This essay analyzes Lu Hsun's short story "My Old Home," in which a Chinese man returns to his rural birthplace to help his family relocate. Through close reading of the narrator's reunion with his childhood friend Jun-t'u — now a peasant bound by rigid social customs — the paper explores themes of class division, cultural barriers, and irreversible change. The essay argues that the story functions as a lament for a vanishing rural China and a critique of social stratification that prevents genuine human connection. It also considers the story's concluding note of fragile hope, placed in the next generation, as the author's appeal for a more unified Chinese society.
The paper demonstrates thematic literary analysis: identifying a central symbol (the "lamentably thick wall" between the narrator and Jun-t'u) and tracing its meaning across the narrative, showing how a concrete image carries both personal and societal significance. This technique — moving from a specific textual detail to a broader interpretive claim — is a foundational skill in literary essays.
The essay opens with a plot summary that establishes context, then moves through the story's major episodes in roughly chronological order: the return home, the childhood friendship, the failed adult reunion, the class dynamics at play, and the melancholy departure. Each section adds a new interpretive layer, culminating in a conclusion that frames the story as a cultural lament. The structure mirrors the story's own movement from hope to disillusionment.
"My Old Home," by Lu Hsun, is a poignant short story built around a narrator's memories of growing up in the Chinese countryside and the disillusionment that follows when he is forced to leave that world behind. The story follows a Chinese man returning to his old home to help his mother and nephew move away. It is a beautiful narrative that celebrates the richness and intensity of rural China, yet it paints a sad picture of where China is heading and what its people are leaving behind.
At its core, the story explores the enduring literary theme that one can never truly go home again. A grown man — the narrator — with a family and a job in the city returns to his rural birthplace to help his family relocate. Like many adults revisiting the places of their childhood, he finds that the home he remembered as grand is now old and shabby. The house is not what he remembered, and that realization sets him reflecting on his life and experiences.
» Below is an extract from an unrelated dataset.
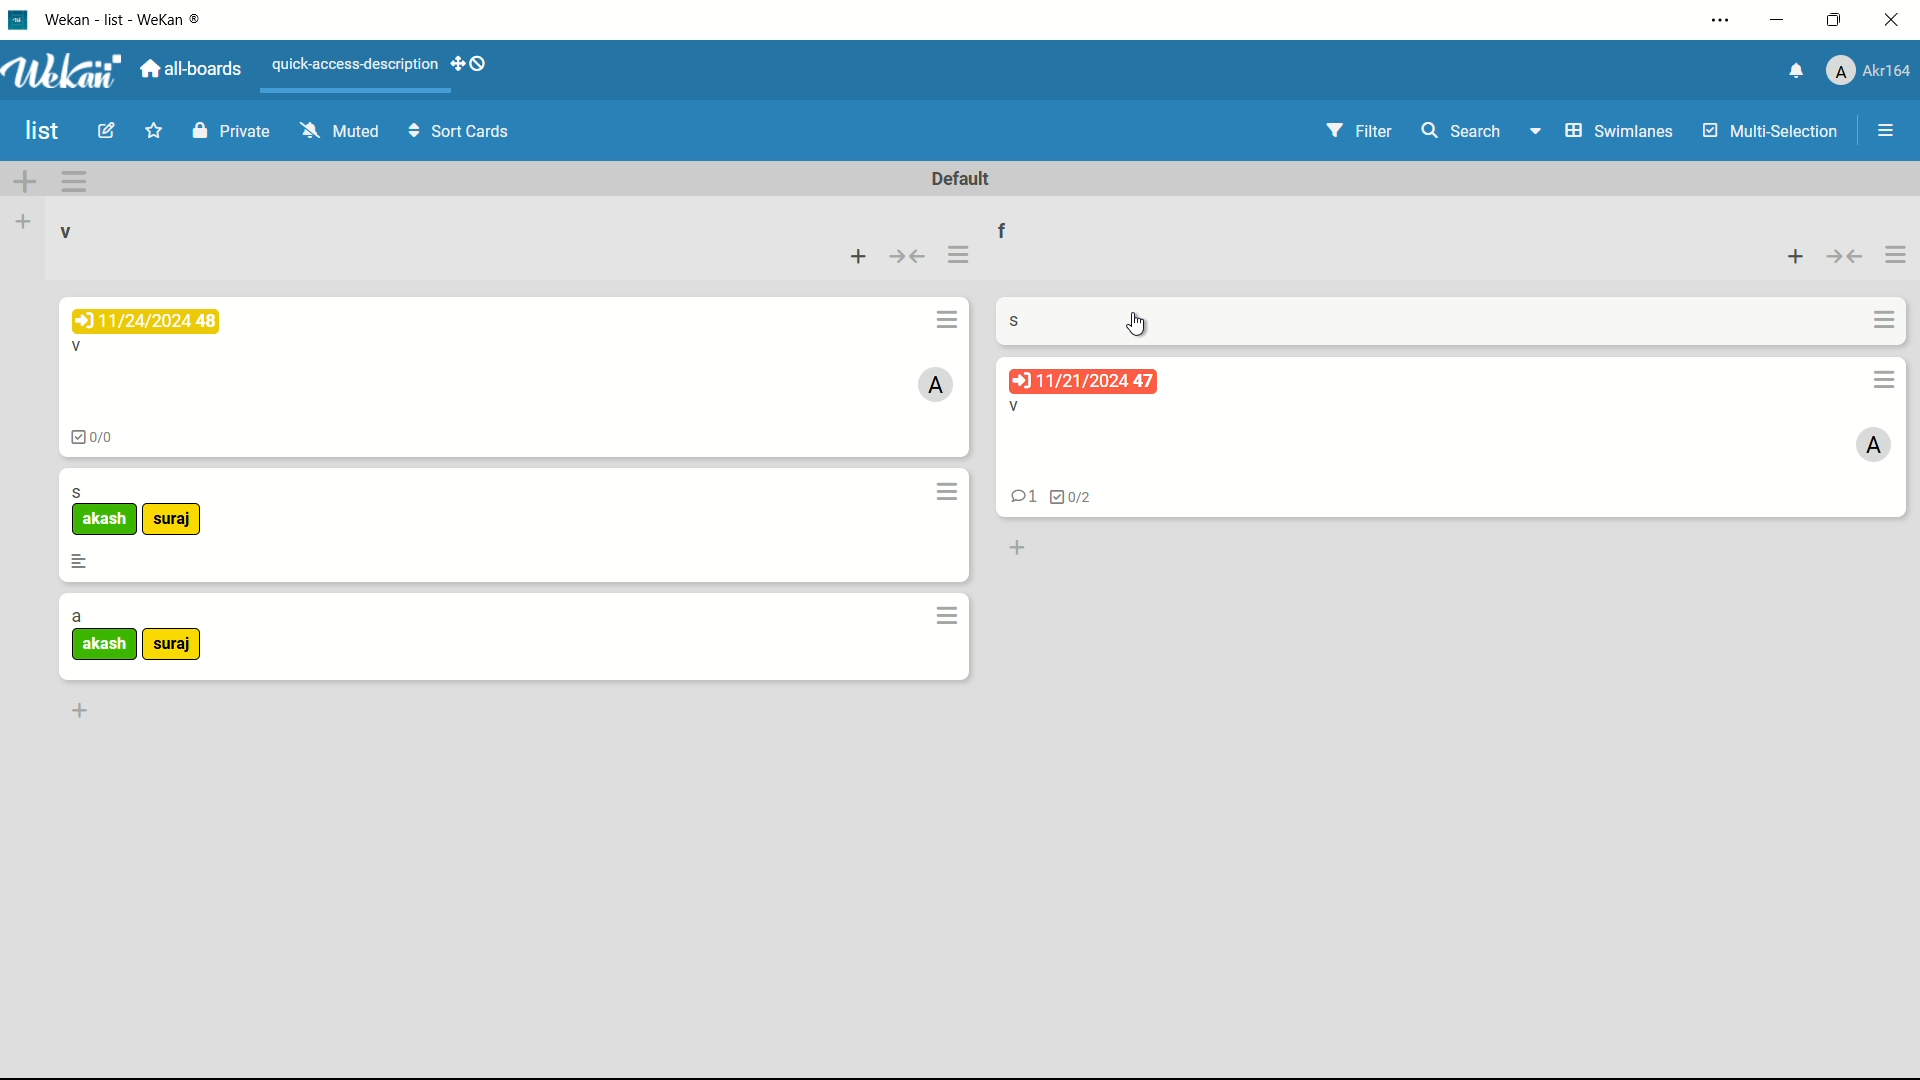  I want to click on cursor, so click(1135, 326).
The narrator is, in a sense, coming home to say a final goodbye — though he said his first goodbye twenty years earlier when he left for the city and began what he calls his "treadmill" existence. His family has sold the old home because they need the money, and they are moving on. Throughout the story, he compares his old life to his new one and finds his present existence lacking in many ways, which is one of the central points the author works to convey.
The heart of the story is the narrator's boyhood friendship with Jun-t'u, the son of his family's part-time laborer. The two form a close bond, and the narrator learns much about country life from his friend. Having grown up sheltered behind the walls of his family's compound, he delights in the time spent playing and learning alongside Jun-t'u. As the narrator recalls: "I had never known that all these fresh and exciting things existed: at the seashore there were shells all colors of the rainbow; watermelons were exposed to such danger, yet all I had known of them before was that they were sold in the fruit and vegetable shop" (Hsun).
Now, more than twenty years later, the two men are reunited — and the contrast is devastating. Jun-t'u addresses the narrator as "Master," and he himself has fallen on hard times. A "lamentably thick wall" has grown up between them, and they are no longer the friends they once were. This transformation is the tragedy at the story's center. Because Jun-t'u is a peasant and the narrator's family was once wealthy, the two men occupy opposite ends of the social scale, and Jun-t'u feels he is not the narrator's equal. When they were children, none of this mattered; as adults, the wall between them is too high to overcome. Their inability to reconnect as friends reflects China's deep social divisions and, the author implies, the need to overcome those divisions for China to succeed as a united nation.
The theme of social stratification in Chinese history is well documented and forms an important backdrop to understanding Chinese literature of this period.
The story starts out simply, and at first it seems as if it is going to be a pleasant reminiscence about a childhood friendship. However, the narrator makes it clear that his friendship can never come back again; there are far too many differences and cultural barriers to that ever happening. What begins as something relatively simple turns into a complex meditation on Chinese culture and belief, and it is difficult not to share the narrator's depression by the end.